R: Positive Definiteness of a Matrix, Rank and Condition Number
rank.condition
R Documentation
Positive Definiteness of a Matrix, Rank and Condition Number
Description
is.positive.definite tests whether all eigenvalues of a symmetric matrix
are positive.
make.positive.definite computes the nearest positive definite of a
real symmetric matrix, using the algorithm of NJ Higham (1988, Linear Algebra
Appl. 103:103-118).
rank.condition estimates the rank and the condition
of a matrix by
computing its singular values D[i] (using svd).
The rank of the matrix is the number of singular values D[i] > tol)
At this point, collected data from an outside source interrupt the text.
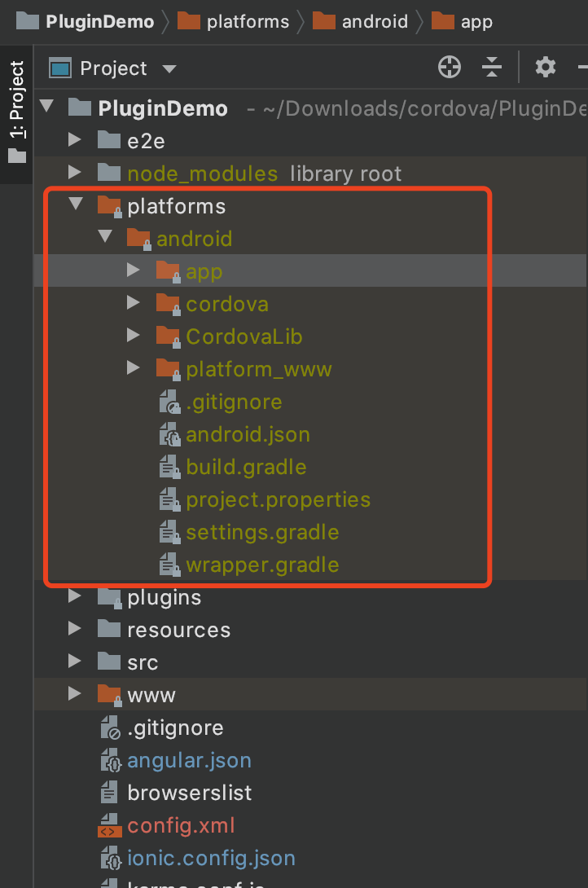Image resolution: width=588 pixels, height=888 pixels.
Task: Click the www folder icon
Action: pyautogui.click(x=109, y=694)
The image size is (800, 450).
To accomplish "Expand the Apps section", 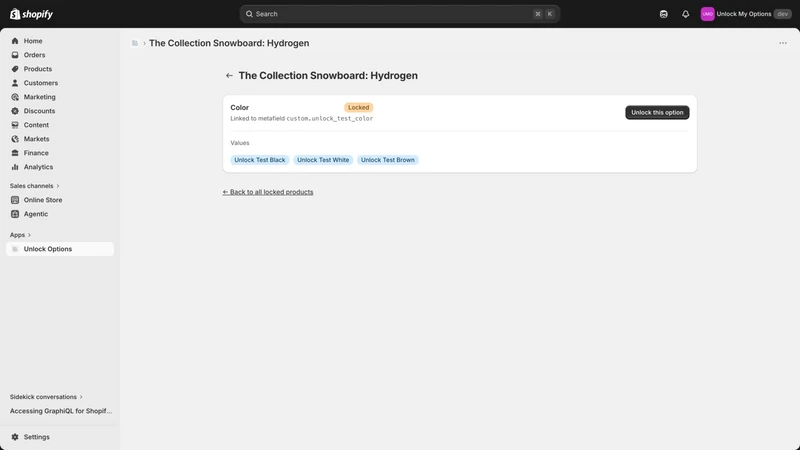I will (20, 235).
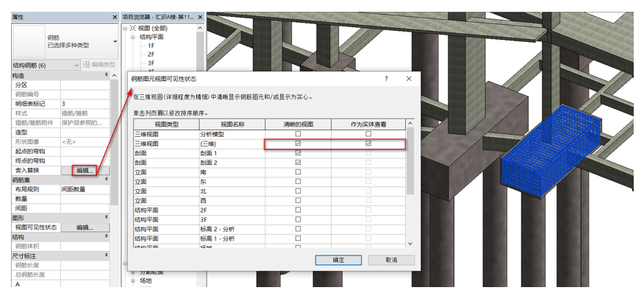The width and height of the screenshot is (644, 293).
Task: Open the rebar type selector dropdown arrow
Action: pos(115,42)
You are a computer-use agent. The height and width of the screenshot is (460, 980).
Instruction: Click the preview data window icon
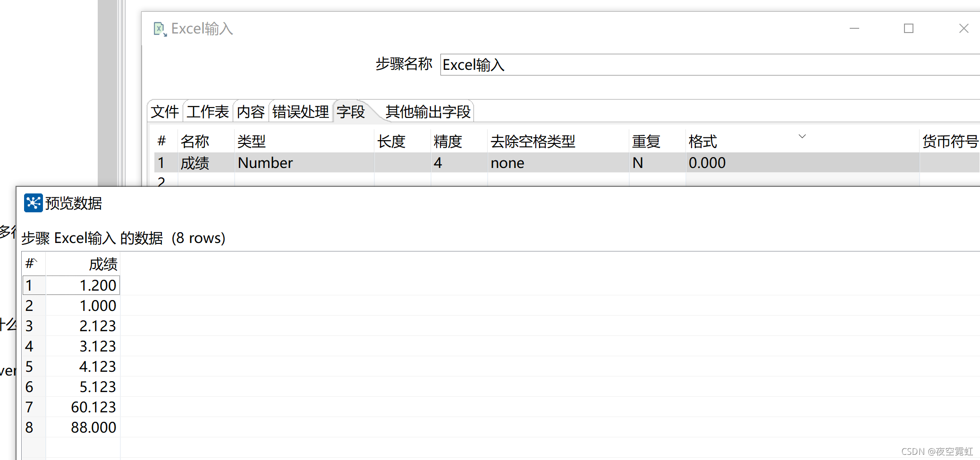pos(33,203)
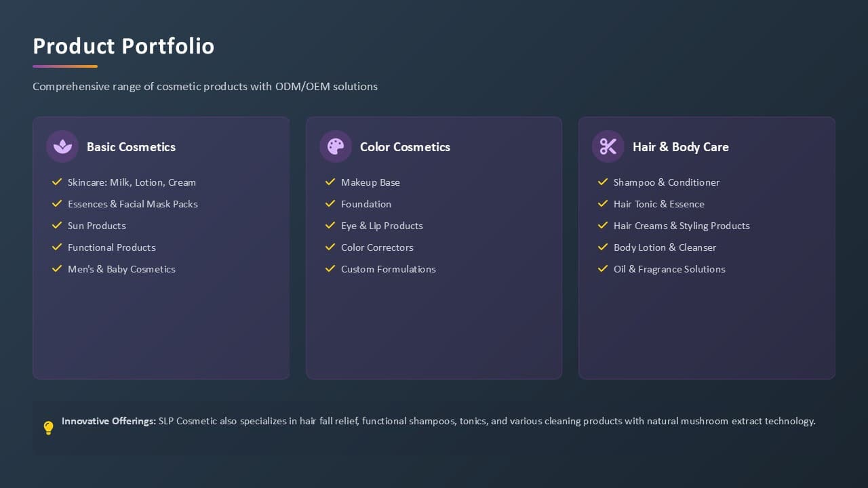This screenshot has height=488, width=868.
Task: Click the lotus icon beside Basic Cosmetics
Action: coord(62,146)
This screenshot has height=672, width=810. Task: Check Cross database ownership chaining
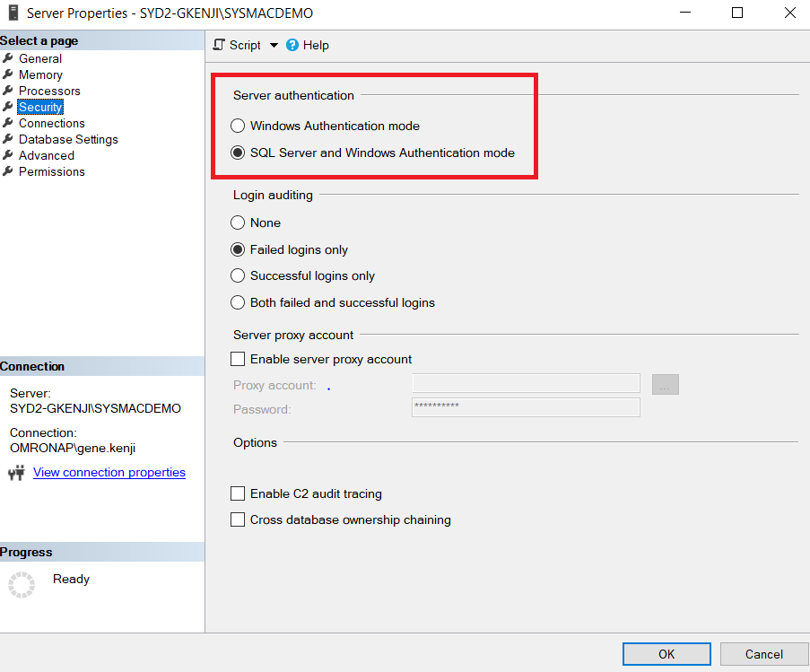coord(238,519)
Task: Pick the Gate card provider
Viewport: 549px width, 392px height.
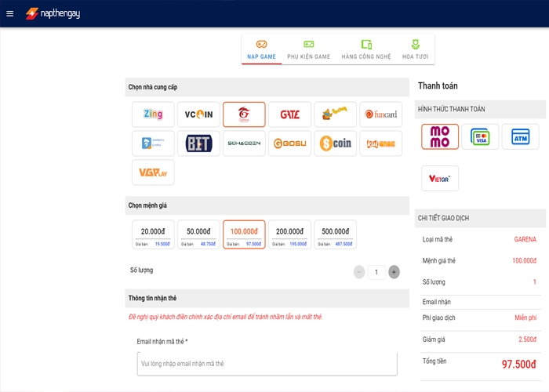Action: 289,114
and the condition is the ratio of the largest and the smallest
singular value.
The definition tol= max(dim(m))*max(D)*.Machine$double.eps
is exactly compatible with the conventions used in "Octave" or "Matlab".
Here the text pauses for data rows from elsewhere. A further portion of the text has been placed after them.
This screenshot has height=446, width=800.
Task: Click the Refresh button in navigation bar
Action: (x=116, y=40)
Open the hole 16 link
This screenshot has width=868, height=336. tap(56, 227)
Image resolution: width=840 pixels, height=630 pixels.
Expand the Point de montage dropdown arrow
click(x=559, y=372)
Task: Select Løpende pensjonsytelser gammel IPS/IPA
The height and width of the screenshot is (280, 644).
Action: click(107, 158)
Also note that it is not checked whether the input matrix m is real and symmetric.
tolerance for singular values and for absolute eigenvalues
- only those with values larger than
tol are considered non-zero (default:
tol = max(dim(m))*max(D)*.Machine$double.eps)
method
Determines the method to check for positive definiteness:
eigenvalue computation (eigen, default) or Cholesky decomposition
(chol).
Value
is.positive.definite returns
a logical value (TRUE or FALSE).
rank.condition returns a list object with the following components:
rank
Rank of the matrix.
condition
Condition number.
tol
Tolerance.
make.positive.definite returns a symmetric positive definite matrix.